My brother is a semi-competitive Magic player, my understanding is that for tournaments beyond Local Shop level, there’s an expectation (though maybe not a requirement) that your whole deck will be sleeved identically. This makes it easier for mash shuffles and stops you from recognizing cards by their backs (and protects the cards as well).
I’ve played Magic with folks who were using pure-fantasy decks (well, yes, they’re all fantasy, but that’s not what I mean), with proxies for cards that nobody at the table had ever even seen in person. It can be fun. But the “counterfeits” used for that generally consist of a cheap card on which someone has scribbled “Black Lotus” with a magic marker.
Wizards of the Coast also, a few years back, released a set with cards that could only be played proxied or sleeved, because the cards had two front sides and no back (but gameplay still depends on not knowing what the top card of your deck is before you draw it). They even included a few extra cards with each pack, with a valid back and just a checklist on the front, specifically for use as proxies for those cards. So I think it’s safe to say that the company is officially OK with proxying.
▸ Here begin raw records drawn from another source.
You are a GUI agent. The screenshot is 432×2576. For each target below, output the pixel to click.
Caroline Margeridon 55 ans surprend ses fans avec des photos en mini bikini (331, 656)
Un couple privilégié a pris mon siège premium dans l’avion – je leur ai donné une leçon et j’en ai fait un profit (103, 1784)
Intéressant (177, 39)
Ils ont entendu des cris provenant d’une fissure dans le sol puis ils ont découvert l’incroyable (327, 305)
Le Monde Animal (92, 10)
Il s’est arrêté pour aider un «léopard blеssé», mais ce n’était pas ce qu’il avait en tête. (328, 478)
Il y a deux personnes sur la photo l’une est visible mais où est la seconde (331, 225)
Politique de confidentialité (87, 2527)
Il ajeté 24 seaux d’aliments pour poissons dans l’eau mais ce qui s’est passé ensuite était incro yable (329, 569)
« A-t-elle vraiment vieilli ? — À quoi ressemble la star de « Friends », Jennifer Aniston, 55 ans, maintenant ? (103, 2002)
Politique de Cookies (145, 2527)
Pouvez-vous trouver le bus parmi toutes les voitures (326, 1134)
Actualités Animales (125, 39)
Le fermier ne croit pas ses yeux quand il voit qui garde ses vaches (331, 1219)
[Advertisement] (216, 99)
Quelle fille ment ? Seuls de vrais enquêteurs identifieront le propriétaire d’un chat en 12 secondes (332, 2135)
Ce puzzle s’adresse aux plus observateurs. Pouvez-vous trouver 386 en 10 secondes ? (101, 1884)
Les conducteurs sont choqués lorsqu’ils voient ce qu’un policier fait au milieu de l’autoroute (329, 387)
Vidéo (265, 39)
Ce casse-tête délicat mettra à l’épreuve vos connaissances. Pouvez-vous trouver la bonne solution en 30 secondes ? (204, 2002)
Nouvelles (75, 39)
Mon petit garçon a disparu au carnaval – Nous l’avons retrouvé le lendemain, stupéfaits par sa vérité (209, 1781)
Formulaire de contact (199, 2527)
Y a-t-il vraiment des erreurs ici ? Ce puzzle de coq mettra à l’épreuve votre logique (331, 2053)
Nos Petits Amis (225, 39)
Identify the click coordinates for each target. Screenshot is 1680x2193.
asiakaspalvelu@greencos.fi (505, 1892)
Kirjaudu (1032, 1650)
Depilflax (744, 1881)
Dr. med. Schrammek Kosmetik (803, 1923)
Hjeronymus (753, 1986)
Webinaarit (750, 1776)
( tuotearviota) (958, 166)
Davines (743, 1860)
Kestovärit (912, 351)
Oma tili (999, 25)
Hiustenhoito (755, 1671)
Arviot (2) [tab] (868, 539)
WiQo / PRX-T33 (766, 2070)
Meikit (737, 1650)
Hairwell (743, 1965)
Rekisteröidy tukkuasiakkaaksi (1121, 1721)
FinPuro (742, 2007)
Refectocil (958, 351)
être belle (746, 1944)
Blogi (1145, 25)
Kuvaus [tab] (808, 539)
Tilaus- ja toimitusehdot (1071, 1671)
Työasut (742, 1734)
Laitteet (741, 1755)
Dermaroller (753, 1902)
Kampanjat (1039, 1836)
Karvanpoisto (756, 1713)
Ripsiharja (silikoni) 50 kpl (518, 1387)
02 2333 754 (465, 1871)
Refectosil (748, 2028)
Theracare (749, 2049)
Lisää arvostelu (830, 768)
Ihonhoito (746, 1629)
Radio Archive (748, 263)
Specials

These days, the valuable cards are “parallels” and other subset cards that aren’t part of the base set. For every base card, there are a number of different parallels for it. And then there are autographed cards, which ALSO have parallels.
For instance, one of the premiere sets to come out recently is the 2019 Topps Chrome Sapphire set. There are 700 base cards, each with parallels of “Orange #/25 (1:11), Purple #/10 (1:28), Red #/5 (1:55), SuperFractor 1/1 (1:377)”. Then on top of that, there are 39 rookie autographed cards, with parallels of “Green #/50 (1:107), Orange #/25 (1:214), Purple #/10 (1:533), Red #/5 (1:1,061), SuperFractor 1/1 (1:5,214)”.
Parallel cards for guys like Tatis Jr. go for tens of thousands of dollars.
They still do. It is a kind of gambling, but it seems to skirt under the legal definitions. I think a key point is that the cards are in no way directly redeemable for cash or other benefits. There is a thriving secondary market in which you can sell valuable cards, but Hasbro/Wizards of the Coast (which produces and sells the cards) is not even peripherally involved in it.
But a Mickey Mantle card isn’t any better at flicking against a wall than a Joe Schlobotnik card. On the other hand, a Black Lotus is much better at winning Magic games than is a Wood Elemental.
Yeah, that was big in my eighth grade class. A few of the kids had the original “Fuck Face” card without any deletion, then Fleer panicked and spit out a number of different “corrected” cards, with some of the “corrected” cards fetching quite a premium themselves for their rarity (I assume the link goes over that – I haven’t had a chance to read it yet.) And the “white out version” fetched a premium over the original “error” card! It was fun leafing through the month’s Beckett Baseball Card Monthly to see the prices of these cards some of us actually had, and also to see all the various corrected versions listed, as it wasn’t common at all to have more than one “corrected” baseball card (I honestly can’t think of another card that was something more than just “error card” and a single “corrected” card listed.)
I did actually get to the link in the link. It’s very hedge-y and non-definitive. So genuine “whiteout” cards may or may not exists, unless I’m misreading it. It’s all just one guy’s thoughts on the matter.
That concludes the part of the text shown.